I bought my house near downtown Bethesda by default. In 2000, during the real estate bubble, I tried to buy a house in Northwest D.C. but kept getting outbid. In the years since, I’ve been increasingly grateful that I landed here. Bethesda is the most convenient place I’ve ever lived. When I travel, I walk to the Metro and take the Red Line to Reagan National Airport: no traffic, no parking, few hassles. If I get home from a dinner party at midnight, I walk my dogs in relative safety. County services, in my experience, are good. If the refuse crews neglect to collect the bags of yard trim I put on the curb, I call the county’s 311 line. Within hours, the county has sent a crew to collect my trash.
When my 15-year-old niece visits me, she is wide-eyed at all the places in Bethesda we can walk to quickly. That’s because she lives outside Chicago in one of those gorgeous suburbs where every lot is at least an acre, there are no sidewalks and nothing is within walking distance: no restaurants, no movie theaters, no public places where she and her friends can gather after school.
For the way I live, Bethesda is getting more convenient as it grows, not less. I don’t take my car out of my driveway now unless I absolutely must. That’s because I can walk to do errands, work and socialize. There are far more places I want to walk to today than there were when I moved here 18 years ago. I can preheat my oven, walk to Butchers Alley on Bethesda Avenue and be home with a beef tenderloin by the time the oven is hot enough to roast it. My favorite spot to have coffee and a pastry, Tout de Sweet on Woodmont Avenue, even has a counter with cool stools where I can sit with friends, although nobody there knows our names and no magic tricks are performed for our amusement. On Sundays, my husband and I walk to the Bethesda Central Farm Market. It’s less than six blocks from our house and makes Bethesda feel like a small, organically fed town within a burgeoning city.
The less I drive, the more I love Bethesda. That trend should, in theory, only accelerate as the high-rise residences now under construction are occupied, Marriott International arrives and the Purple Line comes to downtown. The more people who live downtown, work downtown, visit downtown via public transportation and walk Bethesda’s streets, the more customers there are to support convenient stores, good restaurants, culture and entertainment venues.

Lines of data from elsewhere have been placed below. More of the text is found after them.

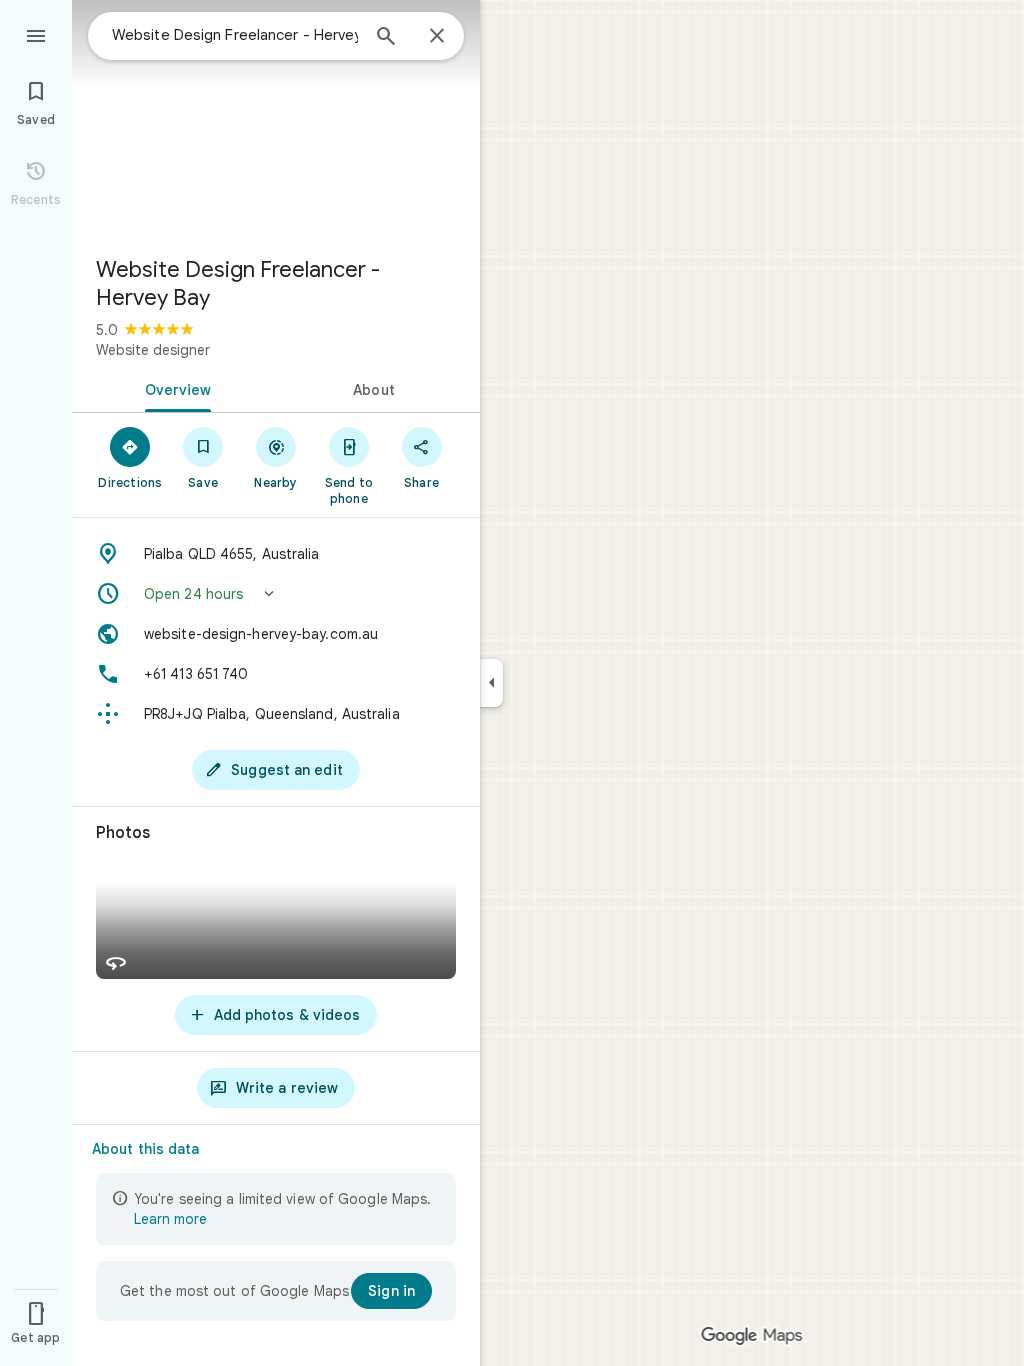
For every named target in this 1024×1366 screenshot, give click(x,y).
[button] (276, 594)
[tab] (174, 388)
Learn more (170, 1219)
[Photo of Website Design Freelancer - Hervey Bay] (276, 120)
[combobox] (235, 35)
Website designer (153, 350)
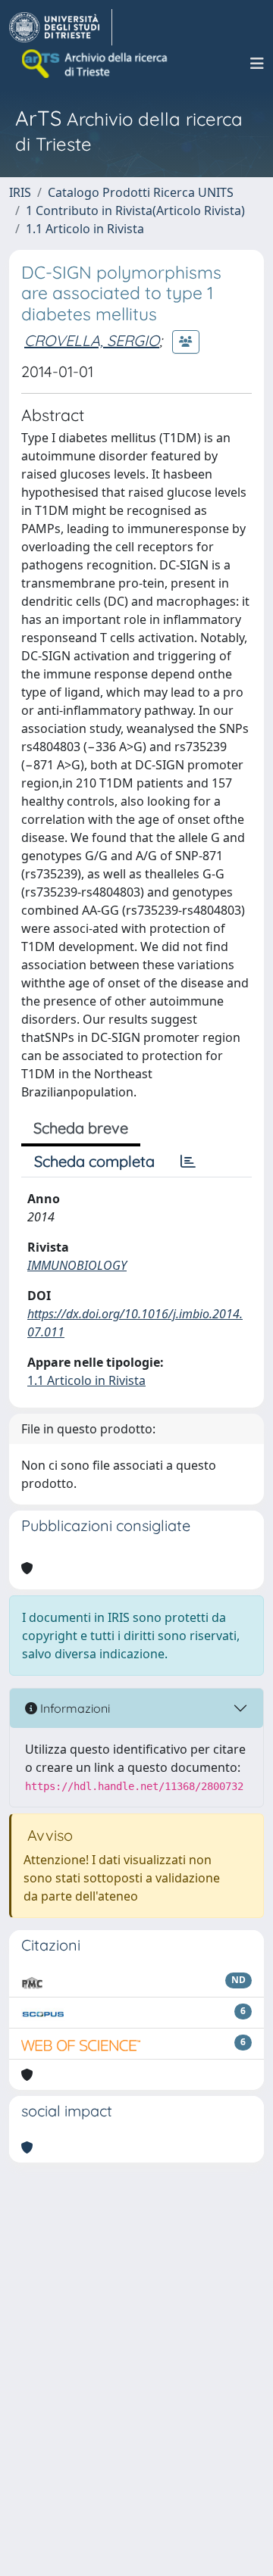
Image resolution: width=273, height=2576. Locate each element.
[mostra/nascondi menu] (257, 63)
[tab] (188, 1161)
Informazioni (73, 1708)
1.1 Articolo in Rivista (85, 228)
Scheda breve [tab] (80, 1127)
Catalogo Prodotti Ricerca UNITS (141, 192)
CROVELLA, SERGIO (91, 340)
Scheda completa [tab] (94, 1161)
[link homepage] (60, 27)
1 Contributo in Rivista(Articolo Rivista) (135, 210)
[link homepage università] (95, 63)
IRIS (20, 192)
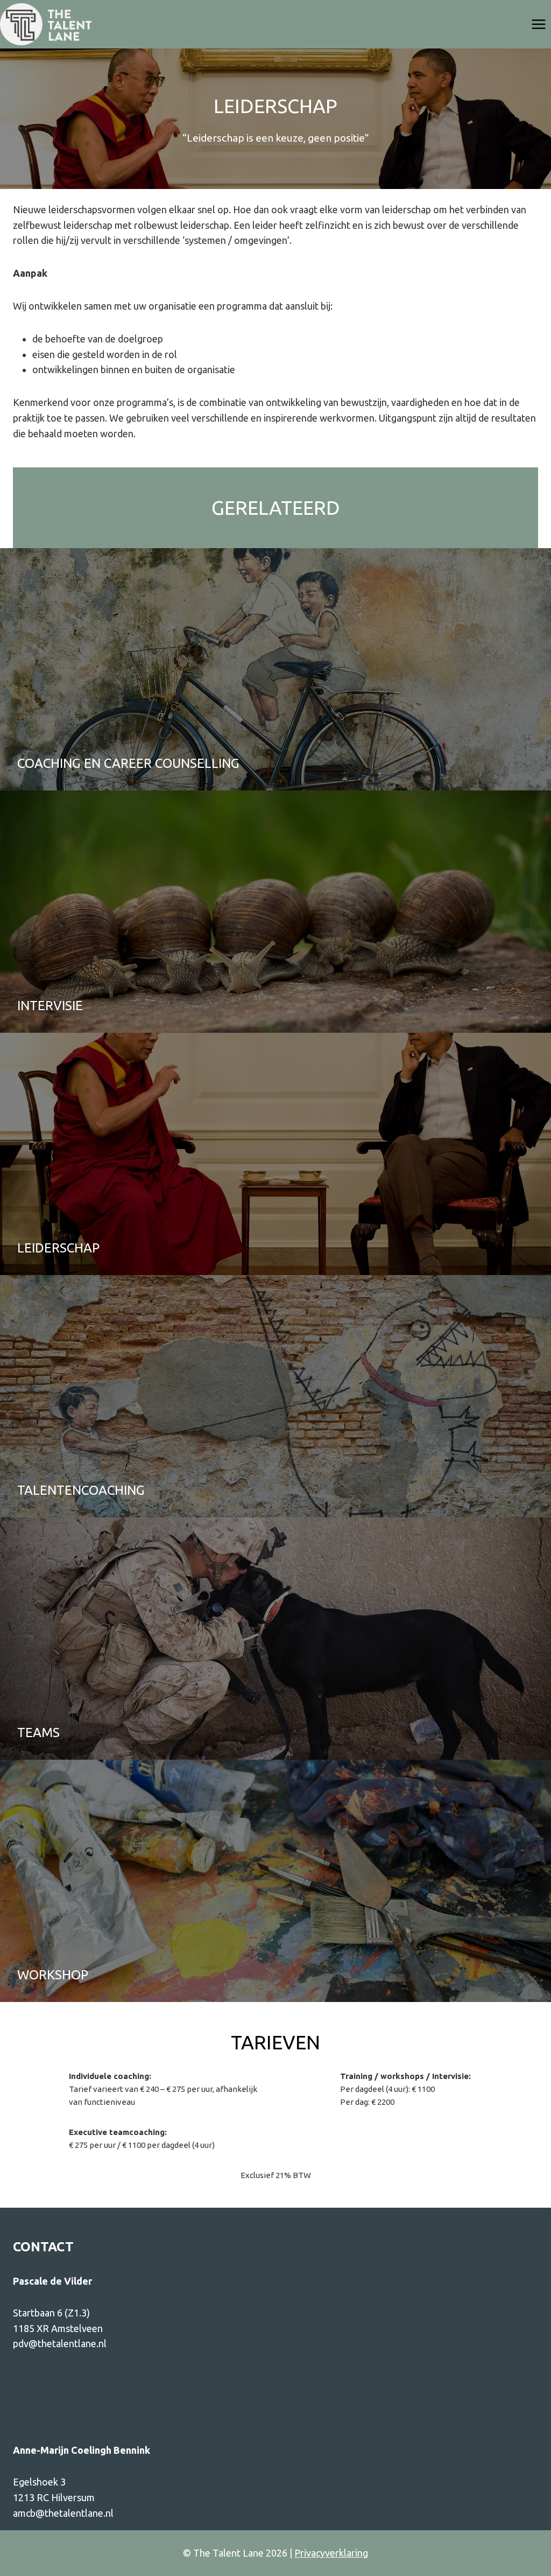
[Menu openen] (538, 24)
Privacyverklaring (331, 2552)
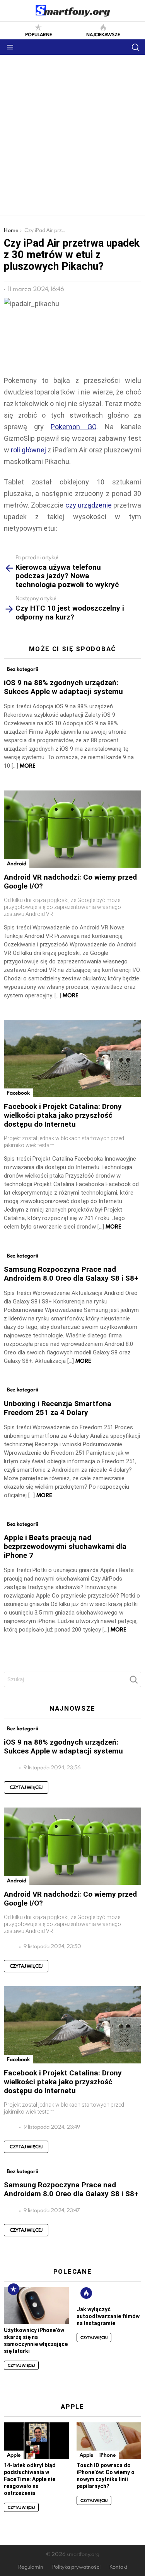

Here is the change I’m really looking for as more people arrive: more community. I walk past the relatively small footprint of the future Amazon store at the corner of Bethesda Avenue and Arlington Road and wonder if they’ll have room to host author talks. I walk past older office buildings and wonder why we can’t turn their attractive-but-underused little plazas into Bethesda’s answer to the Kennedy Center’s Millennium Stage, a free daily performance series featuring a quirky mix of acts from musicians to storytellers. I’d have more open-air movie nights on Bethesda Row, more food tastings, lectures and dance nights. As Bethesda changes, I hope we create more spaces that give us the feeling of connection that I had while sitting at my grandparents’ soda fountain. That’s not nostalgia. That’s living long enough to know what really makes people happy.
I’ve been thinking a lot lately about that soda fountain. My husband and I ran out of our favorite Nespresso pods recently. I tried reordering from Amazon; they were temporarily out of stock. My husband mentioned that Walmart is now competing with Amazon online, offering free two-day shipping without charging membership fees. In fact, my husband said, he’d just downloaded the Walmart app on his phone and ordered Nespresso pods.
Walmart? The same Walmart that my grandfather blamed for forcing him to rip out his soda fountain?
The world did not end. When the box with a blue Walmart logo arrived on our doorstep, I drank the coffee. It was delicious. Sorry, granddad. Things change.
April Witt is a former Washington Post writer who lives in Bethesda.